De plus, je n’ai pas inclus les versions féminine et masculine des mots dans tous les cas, comme ce serait la norme, préférant me référer au sexe dominant dans cette position ou ce rang. Par exemple, je ferai référence à la plaignante et la survivante au lieu de plaignant ou survivant, étant donné que la plupart des plaignantes et survivantes sont des femmes. Mais je parlerai d’officier au lieu d’officière, étant donné que la plupart des officiers sont des hommes.
Remerciements
Mon examen n’aurait pas été possible sans la contribution de nombreuses parties prenantes qui ont généreusement accepté de partager avec moi leur savoir, leurs expériences et leurs perspectives : survivantes, victimes, anciens membres et membres actuels des CAF, universitaires, et bien d’autres. Je leur en suis extrêmement reconnaissante.

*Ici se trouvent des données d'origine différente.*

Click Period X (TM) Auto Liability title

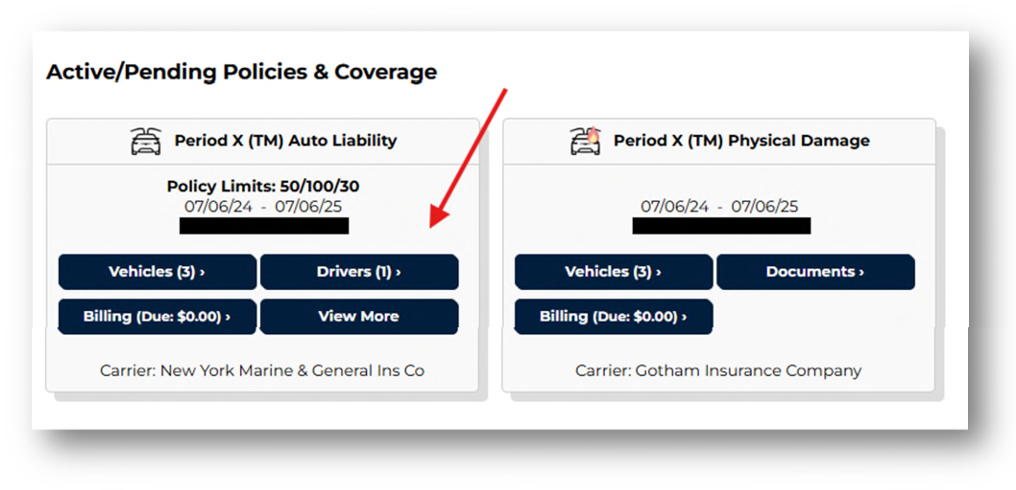(x=285, y=141)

Je suis également reconnaissante envers les membres des FAC et du MDN qui ont investi beaucoup de temps et d’efforts pour me procurer les informations nécessaires, me communiquer leurs points de vue et me permettre de visiter bases militaires, collèges et écoles. Je tiens tout spécialement à remercier la lieutenante-générale Frances Allen (vice-chef d’état-major de la défense, ou VCEMD), la lieutenante-générale Jennie Carignan (CCPC), Heather Walsh (employée du MND qui a agi à titre d’agente de liaison auprès de mon équipe) et Melanie Armstrong (employée du MND qui a assisté Mme Walsh).

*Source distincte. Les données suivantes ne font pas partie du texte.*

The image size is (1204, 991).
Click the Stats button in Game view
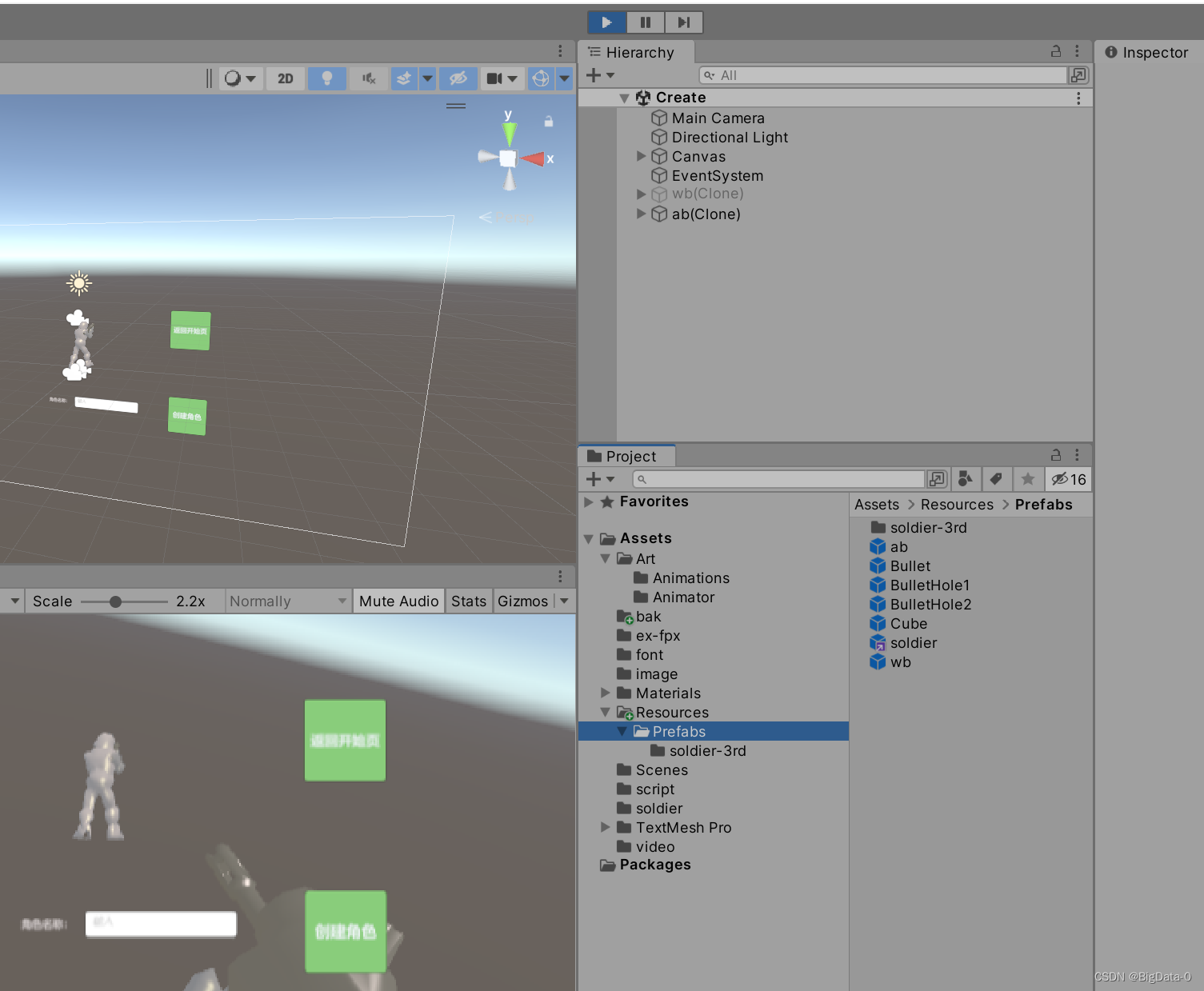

Mon rapport est rédigé à la première personne du singulier. Bien que j’assume l’entière responsabilité de son contenu, ce rapport est le fruit du travail de toute une équipe. Je veux donc faire part de ma plus profonde gratitude aux personnes suivantes : Nadia Effendi, conseillère juridique principale; Christine Muir, conseillère juridique principale; Carina De Pellegrin, conseillère juridique; Benedict Wray, conseiller juridique; Chanel Sterie, conseillère juridique; Casey Thomas, conseillère spéciale; Airianna Murdoch-Fyke, stagiaire en droit; Nasra Moumin, stagiaire en droit; Julie Peacock-Singh, commis juridique; et Cheryl Curran, spécialiste des documents. Ce sont tous et toutes des membres du cabinet juridique Borden Ladner Gervais S.E.N.C.R.L., S.R.L. (BLG), à l’exception de Casey Thomas, qui occupe le poste de vérificatrice générale adjointe au Bureau du vérificateur général et qui fut affectée en détachement à mon équipe par le Bureau. Je remercie Karen Hogan la vérificatrice générale du Canada de m’avoir permis de bénéficier de l’expertise de Casey Thomas. Je suis également reconnaissante du travail de H3Creative inc. et de Traductions Larrass, qui ont contribué à la révision, à la traduction et à la mise en forme de ce document. Je veux également remercier de tout cœur nos adjointes administratives : Michelle Longchamps, Vincenza Carrera et Martina Udovicic, également de BLG.
Il ne s’agit pas là de remerciements simplement pour la forme. Je considère que ce fut un privilège de travailler avec une équipe aussi compétente et dévouée. Je veux remercier tout spécialement Nadia Effendi et Christine Muir, avec qui j’ai interagi le plus fréquemment, pour leur professionnalisme et leurs inestimables conseils.